I am writing a small perl script to re-tag my MP3 collection based on the filenames.
#!/usr/bin/perl
use strict;
use warnings;
use MP3::Tag;
use File::Find;
MP3::Tag->config(write_v24 => 1);
my $dirpath = "../MP3s/";
finddepth(\&wanted, $dirpath);
sub wanted {
unless (-d $_) {
my ($track,$artist,$title);
if(($track,$artist,$title) = ($_ =~ m/(\d+) - (.+?) - (.+)\.mp3$/g)){
#handle songs with a track number
my $mp3 = MP3::Tag->new($_) or die $!;
$mp3->track_set($track);
$mp3->artist_set($artist);
$mp3->title_set($title);
$File::Find::dir =~ m/.*\/(.*)/;
$mp3->album_set($1);
$mp3->update_tags();
$mp3->close();
print "$track - $artist - $title\n";
} elsif(($artist,$title) = ($_ =~ m/(.+?) - (.+)\.mp3$/g)){
#handle songs without a track number
my $mp3 = MP3::Tag->new($_) or die $!;
$mp3->track_set("");
$mp3->artist_set($artist);
$mp3->title_set($title);
$mp3->update_tags();
$mp3->close();
print "$artist - $title\n";
}
}
}
This works fine, but there are some files which make the script crash with this error:
UTF-16:Unrecognised BOM 3100 at C:/strawberry/perl/lib/Encode.pm line 175.

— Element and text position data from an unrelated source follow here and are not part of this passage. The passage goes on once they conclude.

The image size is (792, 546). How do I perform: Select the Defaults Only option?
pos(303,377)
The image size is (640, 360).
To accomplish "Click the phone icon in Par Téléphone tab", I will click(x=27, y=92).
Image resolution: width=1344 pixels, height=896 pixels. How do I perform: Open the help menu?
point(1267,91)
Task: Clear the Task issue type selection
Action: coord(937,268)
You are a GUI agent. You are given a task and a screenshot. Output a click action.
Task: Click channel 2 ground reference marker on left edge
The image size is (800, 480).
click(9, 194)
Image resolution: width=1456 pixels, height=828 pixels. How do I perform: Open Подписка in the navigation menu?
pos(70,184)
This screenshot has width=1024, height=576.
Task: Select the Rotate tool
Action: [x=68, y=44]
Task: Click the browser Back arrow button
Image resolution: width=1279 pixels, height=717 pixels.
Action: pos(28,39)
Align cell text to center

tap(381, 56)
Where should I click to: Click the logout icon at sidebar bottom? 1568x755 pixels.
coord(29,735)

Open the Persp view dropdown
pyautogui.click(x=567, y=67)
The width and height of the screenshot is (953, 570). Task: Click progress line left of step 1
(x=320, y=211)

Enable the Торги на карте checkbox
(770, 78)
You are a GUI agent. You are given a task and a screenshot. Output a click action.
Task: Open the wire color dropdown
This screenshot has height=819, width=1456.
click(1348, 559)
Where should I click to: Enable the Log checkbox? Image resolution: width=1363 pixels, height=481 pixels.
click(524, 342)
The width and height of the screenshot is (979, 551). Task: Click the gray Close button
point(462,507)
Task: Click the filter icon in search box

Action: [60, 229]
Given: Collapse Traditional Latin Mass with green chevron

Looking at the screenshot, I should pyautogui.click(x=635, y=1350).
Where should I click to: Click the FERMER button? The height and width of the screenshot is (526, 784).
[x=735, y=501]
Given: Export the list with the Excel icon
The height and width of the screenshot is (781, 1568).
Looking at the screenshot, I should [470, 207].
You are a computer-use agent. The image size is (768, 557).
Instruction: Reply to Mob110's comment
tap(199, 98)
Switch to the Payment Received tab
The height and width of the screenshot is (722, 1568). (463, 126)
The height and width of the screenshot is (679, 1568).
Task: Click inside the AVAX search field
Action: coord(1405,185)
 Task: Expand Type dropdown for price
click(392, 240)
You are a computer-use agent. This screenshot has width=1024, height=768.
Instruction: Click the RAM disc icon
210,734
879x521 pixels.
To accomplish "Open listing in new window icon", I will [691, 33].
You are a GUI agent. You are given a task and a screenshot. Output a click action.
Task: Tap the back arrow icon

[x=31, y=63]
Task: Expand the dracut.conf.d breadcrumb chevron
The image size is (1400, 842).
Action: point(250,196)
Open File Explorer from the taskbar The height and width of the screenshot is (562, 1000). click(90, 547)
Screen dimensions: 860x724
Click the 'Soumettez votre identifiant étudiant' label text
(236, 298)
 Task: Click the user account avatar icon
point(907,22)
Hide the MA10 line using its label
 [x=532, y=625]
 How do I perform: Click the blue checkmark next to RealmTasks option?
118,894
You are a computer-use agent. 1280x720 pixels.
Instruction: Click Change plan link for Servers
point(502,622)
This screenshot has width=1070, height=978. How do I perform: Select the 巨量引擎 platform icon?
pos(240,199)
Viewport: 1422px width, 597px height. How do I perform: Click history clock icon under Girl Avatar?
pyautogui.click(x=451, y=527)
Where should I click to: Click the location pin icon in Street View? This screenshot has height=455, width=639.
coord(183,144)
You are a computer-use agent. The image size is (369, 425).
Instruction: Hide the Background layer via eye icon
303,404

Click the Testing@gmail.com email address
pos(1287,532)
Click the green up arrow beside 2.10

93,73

What causes this error? The filename doesn't have special characters like german umlauts (ä,ö,ü).
How can I resolve this problem or skip such files?
You should start by adding use Carp::Always
that will give you a stack trace showing you which statement in your own program was fatal.